▶ [Record list]
•••••

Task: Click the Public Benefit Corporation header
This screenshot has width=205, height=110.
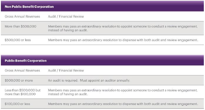Action: click(26, 61)
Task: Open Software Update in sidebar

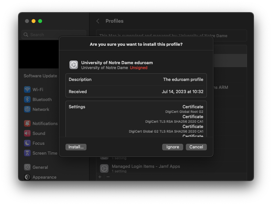Action: click(40, 76)
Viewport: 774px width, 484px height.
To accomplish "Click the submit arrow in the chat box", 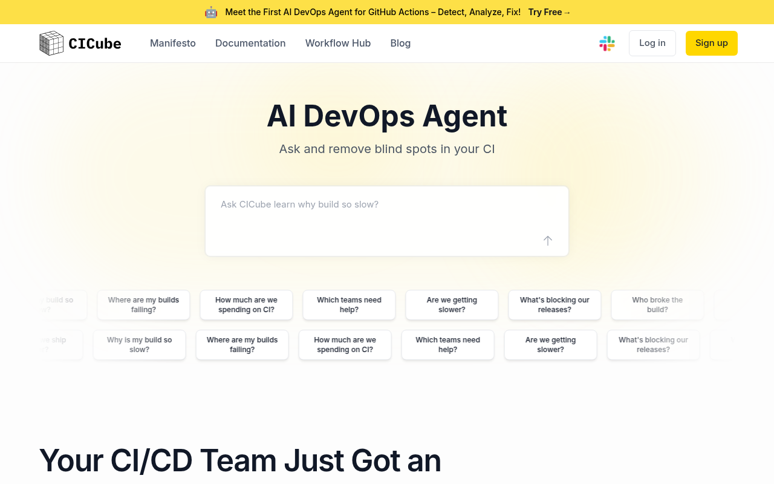I will pos(547,240).
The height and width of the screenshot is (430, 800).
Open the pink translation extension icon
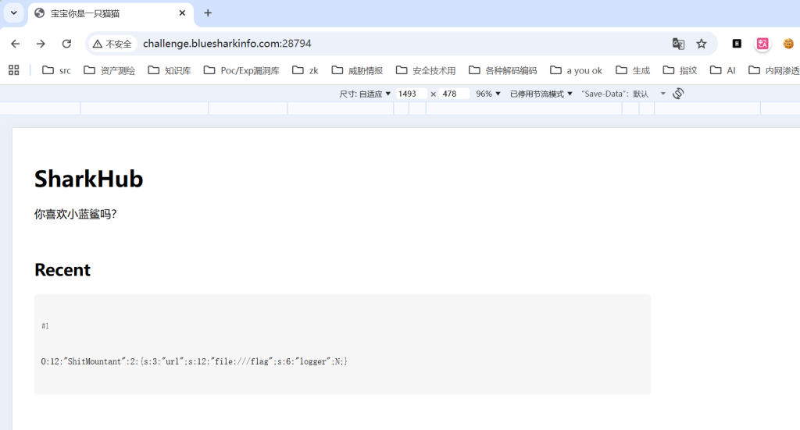click(x=763, y=44)
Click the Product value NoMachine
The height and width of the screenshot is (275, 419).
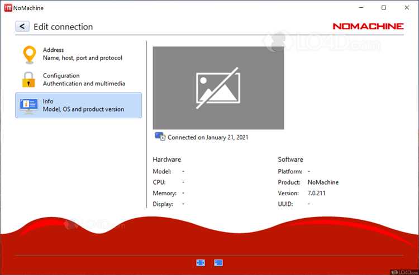[323, 182]
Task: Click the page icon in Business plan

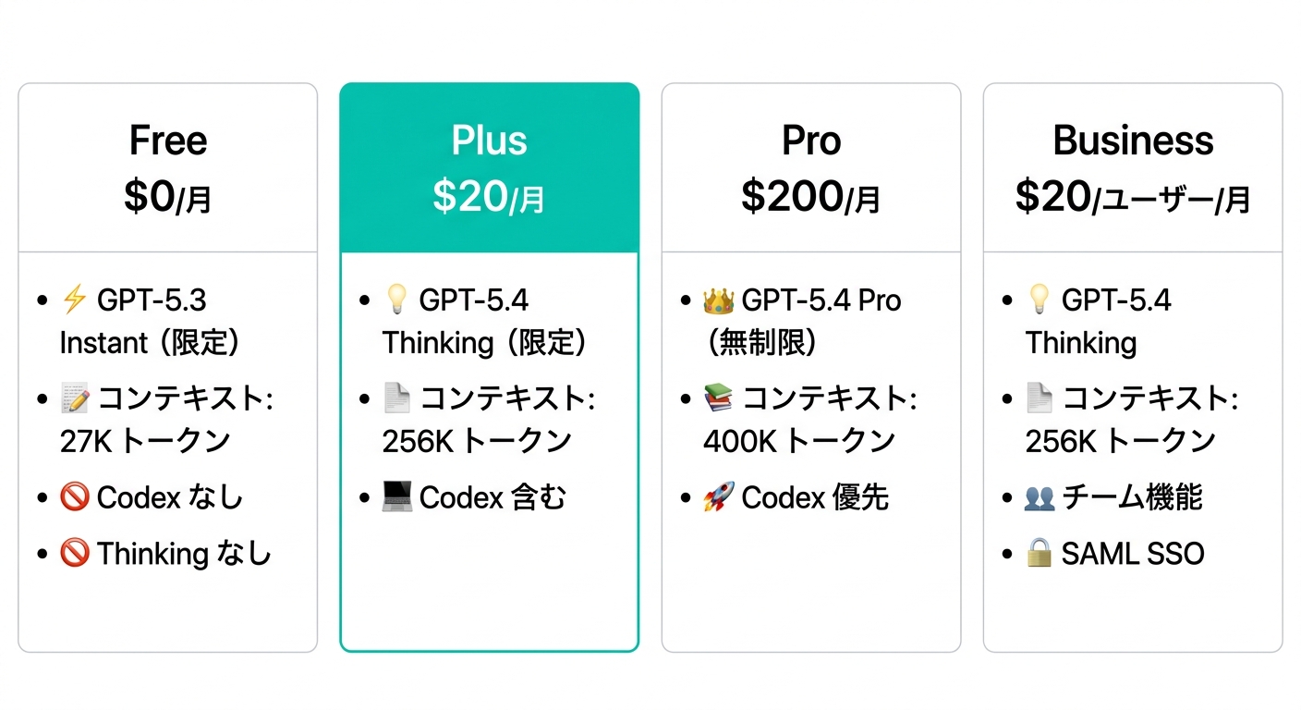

•••••

▶ [Stated goal]
Please revise the records from the line containing "Click the Product value NoMachine" through the end of the records, inclusive, swapping "page icon" for "document icon" and changing nothing else. Return only those lines, and leave the pictures out.

▶ [Answer to this task]
Click the Product value NoMachine
The height and width of the screenshot is (275, 419).
[323, 182]
Task: Click the document icon in Business plan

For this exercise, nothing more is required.